____ Data entries

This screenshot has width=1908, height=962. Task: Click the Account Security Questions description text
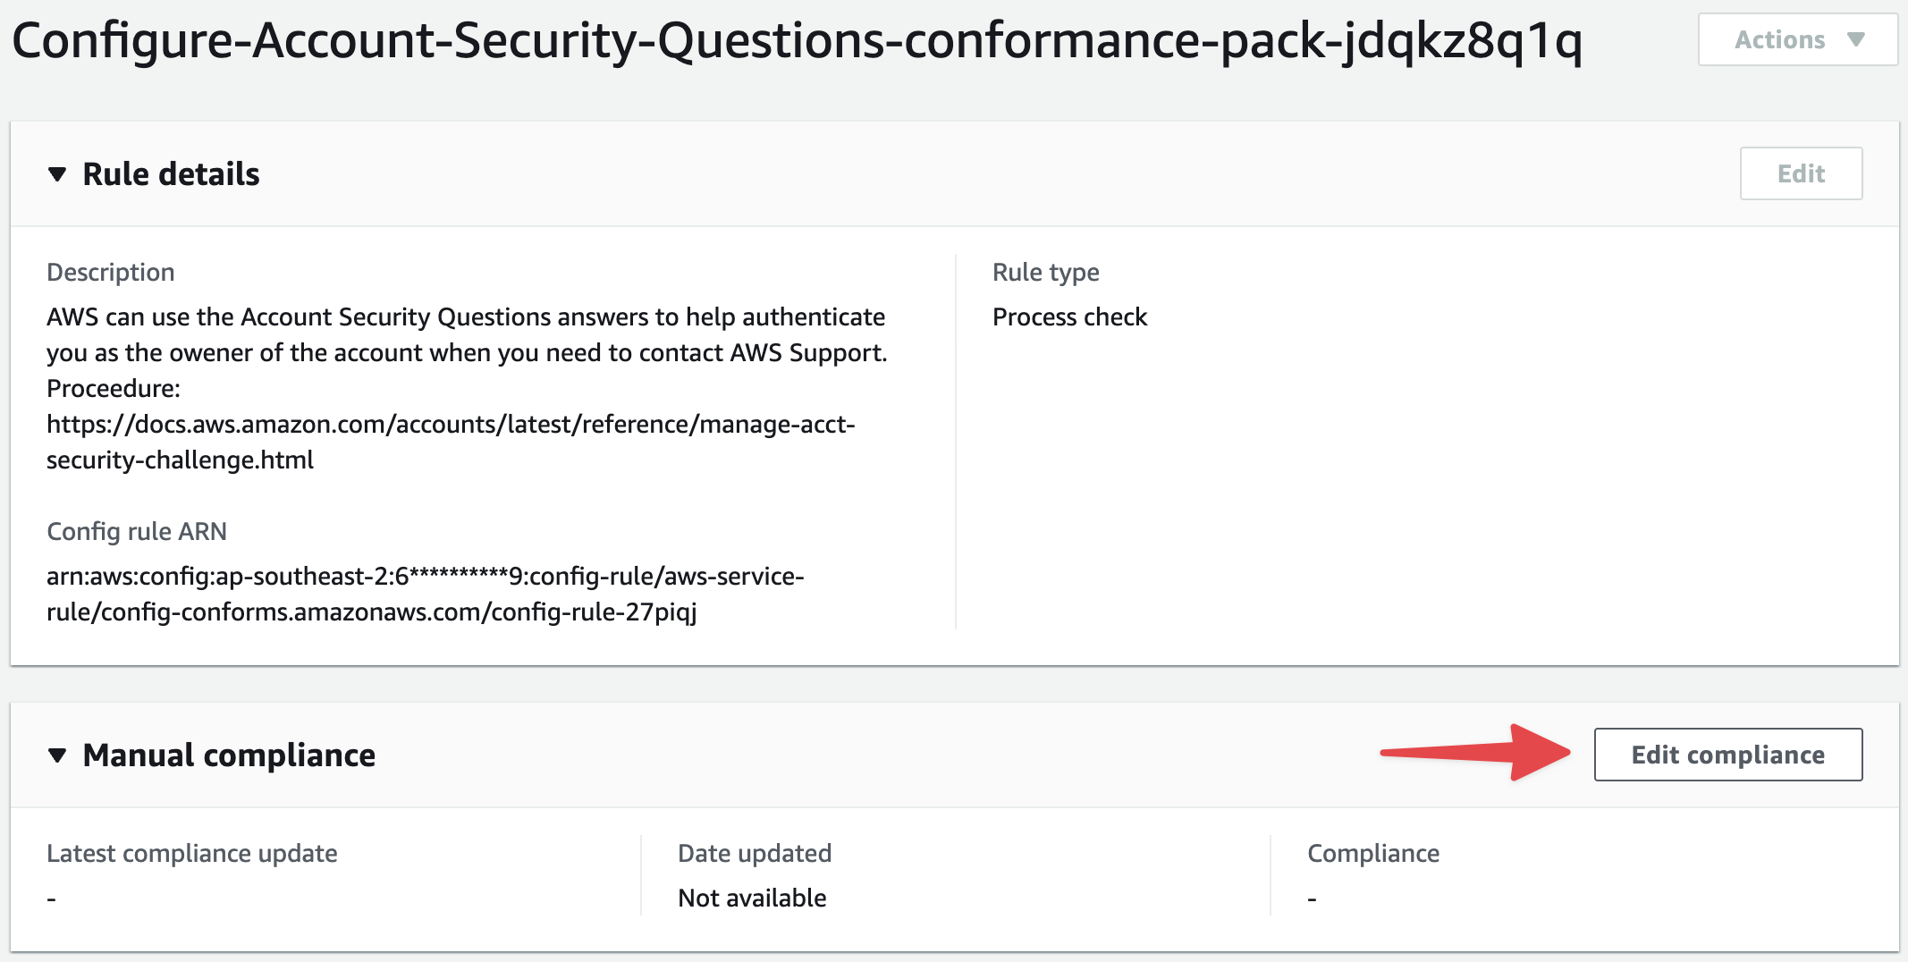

________
____ Data entries

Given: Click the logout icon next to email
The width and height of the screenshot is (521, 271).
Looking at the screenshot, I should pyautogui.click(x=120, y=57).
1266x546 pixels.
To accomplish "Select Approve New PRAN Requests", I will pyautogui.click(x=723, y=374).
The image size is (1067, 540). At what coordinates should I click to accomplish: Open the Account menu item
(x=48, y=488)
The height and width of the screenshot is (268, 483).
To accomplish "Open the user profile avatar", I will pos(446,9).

________
____ Data entries

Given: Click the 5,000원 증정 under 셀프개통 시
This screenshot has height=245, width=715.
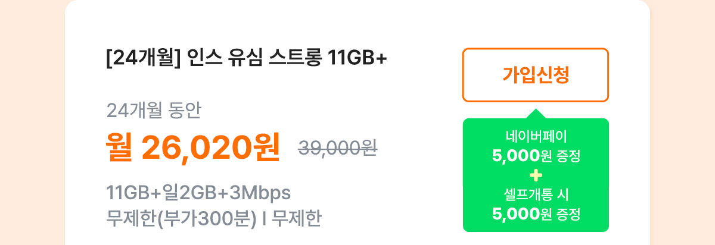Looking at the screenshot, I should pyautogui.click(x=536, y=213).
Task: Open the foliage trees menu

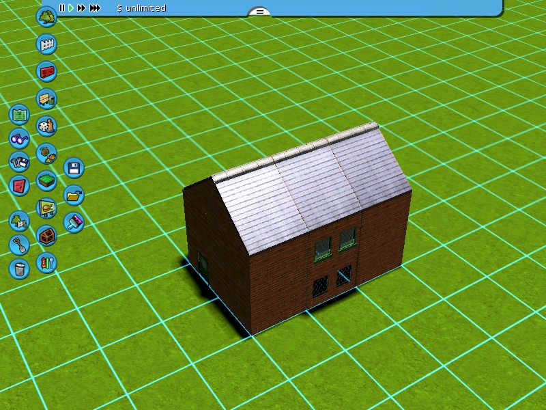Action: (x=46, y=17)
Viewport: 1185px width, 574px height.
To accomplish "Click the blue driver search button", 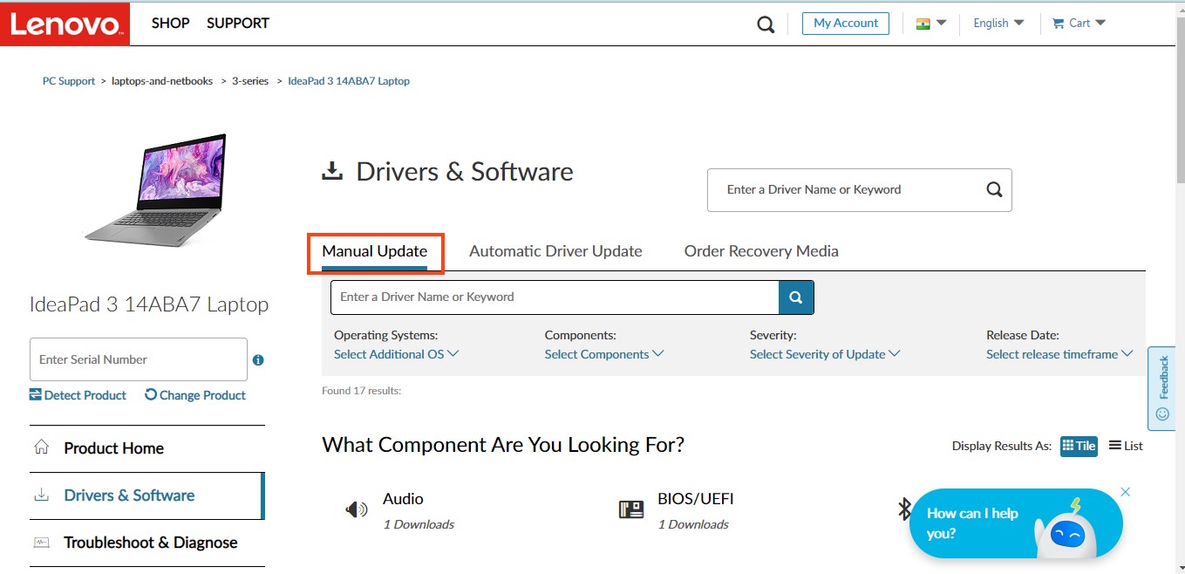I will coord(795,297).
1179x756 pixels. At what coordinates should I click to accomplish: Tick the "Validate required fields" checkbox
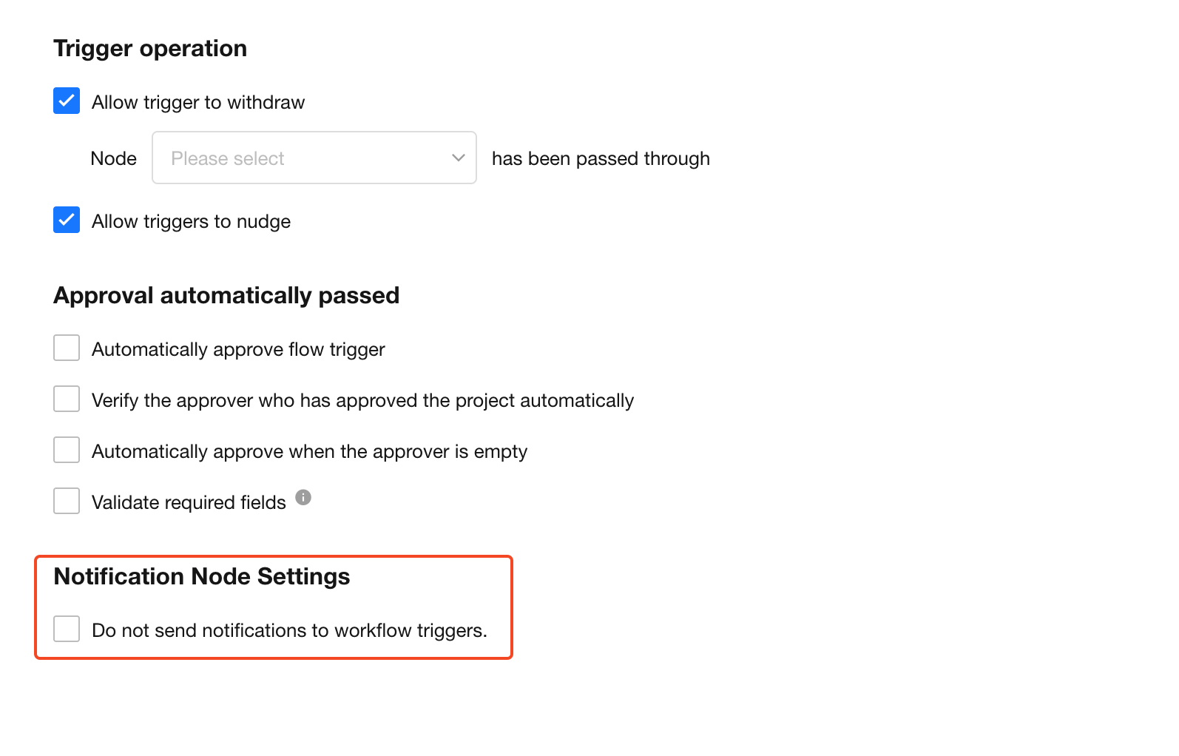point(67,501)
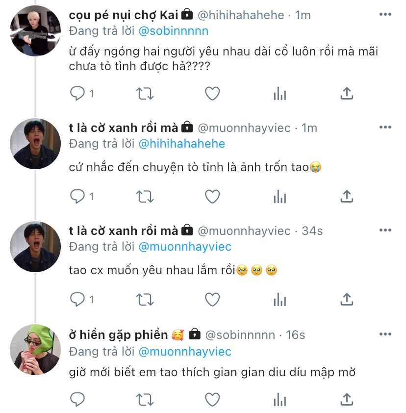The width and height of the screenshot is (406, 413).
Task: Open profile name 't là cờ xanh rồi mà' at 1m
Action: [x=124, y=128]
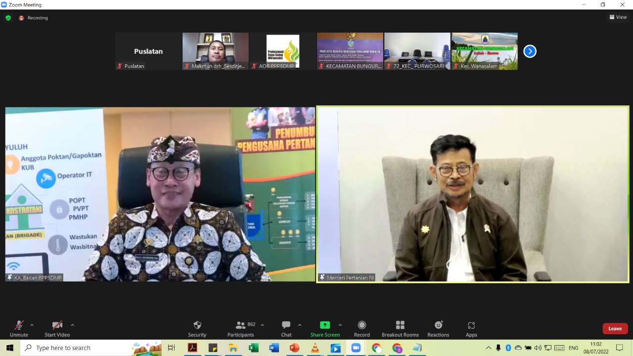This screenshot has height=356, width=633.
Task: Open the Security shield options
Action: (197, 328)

________

[Problem to work on] Repeat the rows verbatim, starting at the line that contains "The height and" and ending at the line that contains "I will pos(446,9).".

[Result for this exercise]
The height and width of the screenshot is (268, 483).
To accomplish "Open the user profile avatar", I will pos(446,9).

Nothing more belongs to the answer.